Review | Acrimony | 2018
Tyler Perry's Acrimony is a rare foray into R-rated territory for the filmmaker. Outside 2010's R-rated For Colored Girls, Perry tends to hew closer to PG-13 rated fare, throwing in just enough salty language for effect without alienating his often faith-based audience.In Acrimony, he delves into the deep-end of the newfound freedom brought on by the R-rating, tackling the story of a wronged woman in ways that display considerable artistic growth for the filmmaker. I know I'm one of the few critics out there who has been banging the drum for Perry all along, but I'll stand by my assertion that he is one of the most distinctive auteurs working today. Acrimony is both a step forward and a step backward for Perry, as he works to subvert his own formula while indulging in some of his worst directorial habits.

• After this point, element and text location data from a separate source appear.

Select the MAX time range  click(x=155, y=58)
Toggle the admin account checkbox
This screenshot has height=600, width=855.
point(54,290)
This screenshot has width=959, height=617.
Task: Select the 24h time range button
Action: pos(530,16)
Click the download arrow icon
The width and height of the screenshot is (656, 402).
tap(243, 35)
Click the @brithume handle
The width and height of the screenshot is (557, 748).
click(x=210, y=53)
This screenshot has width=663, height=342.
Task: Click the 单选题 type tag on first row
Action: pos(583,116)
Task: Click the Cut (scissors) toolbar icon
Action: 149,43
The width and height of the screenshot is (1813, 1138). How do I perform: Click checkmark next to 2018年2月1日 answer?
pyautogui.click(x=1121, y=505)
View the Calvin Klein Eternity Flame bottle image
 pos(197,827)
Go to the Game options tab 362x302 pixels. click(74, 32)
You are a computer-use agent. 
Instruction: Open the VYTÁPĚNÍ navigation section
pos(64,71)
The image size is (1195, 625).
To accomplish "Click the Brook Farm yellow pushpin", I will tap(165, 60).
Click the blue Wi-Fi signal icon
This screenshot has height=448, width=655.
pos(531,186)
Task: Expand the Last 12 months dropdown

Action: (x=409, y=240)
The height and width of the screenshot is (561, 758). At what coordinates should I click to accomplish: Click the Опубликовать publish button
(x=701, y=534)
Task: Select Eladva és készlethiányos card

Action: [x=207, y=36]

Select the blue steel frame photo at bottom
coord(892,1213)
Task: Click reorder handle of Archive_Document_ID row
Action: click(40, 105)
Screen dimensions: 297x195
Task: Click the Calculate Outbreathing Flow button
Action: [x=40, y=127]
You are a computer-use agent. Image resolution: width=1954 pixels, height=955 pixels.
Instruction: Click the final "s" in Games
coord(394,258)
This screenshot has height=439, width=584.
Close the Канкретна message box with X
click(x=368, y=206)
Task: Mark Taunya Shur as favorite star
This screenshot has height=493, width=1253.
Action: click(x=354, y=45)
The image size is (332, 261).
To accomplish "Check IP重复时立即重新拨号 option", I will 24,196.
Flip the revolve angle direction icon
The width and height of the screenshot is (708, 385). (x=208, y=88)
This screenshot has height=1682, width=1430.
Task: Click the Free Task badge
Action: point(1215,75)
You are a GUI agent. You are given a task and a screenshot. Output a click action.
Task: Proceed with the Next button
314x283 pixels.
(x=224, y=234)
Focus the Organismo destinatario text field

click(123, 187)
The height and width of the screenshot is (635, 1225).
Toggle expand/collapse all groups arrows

At first we think we're watching yet another Perry film about an abusive husband and his long-suffering wife. Melinda's husband, Robert (Lyriq Bent) is a bit of a lout. She catches him cheating before they're even married, and he spends years of his life on a quixotic quest to build a self-recharging battery, throwing away all their money, while Melinda toils away to support him. But slowly we begin to realize that, while Robert is far from perfect, he might have not been such a bad guy after all, and that Melinda's suspicions and mistrust may be coming from within.
It's fun to watch Perry subverting his own formula, and the resulting fireworks display of drama makes for some delicious pulp. But Perry also tends to get in his own way, overlooking so many minor details and mistakes that it hurts the overall product. The film was reportedly shot in just over a week, and it shows. A woman emerges from the ocean with bone dry hair. A delivery truck for the family business clearly has a temporary logo pasted over the real one. A couple walking beside a river are clearly standing in front of a poorly rendered green screen. I'm not sure if Perry doesn't notice these things, or if he thinks no one else will, but along with the awkward dubbing in Boo 2, these are some of the most blatant oversights of Perry's career.
The movie is fun regardless. It's a gloriously seedy soap opera and Henson devours the scenery with great relish. But it's a shame to see the details of Perry's narrative get so unceremoniously swept aside. The devil is often in the details, and in Acrimony, Perry doesn't seem particularly concerned with the craft of his film, which is disappointing because he is so clearly capable of better. He's a filmmaker who continually shows great promise, not to mention a keen understanding of his audience and his own particular storytelling language, but the breakneck speed at which he works tends to leave little time to really shape his films into something truly special.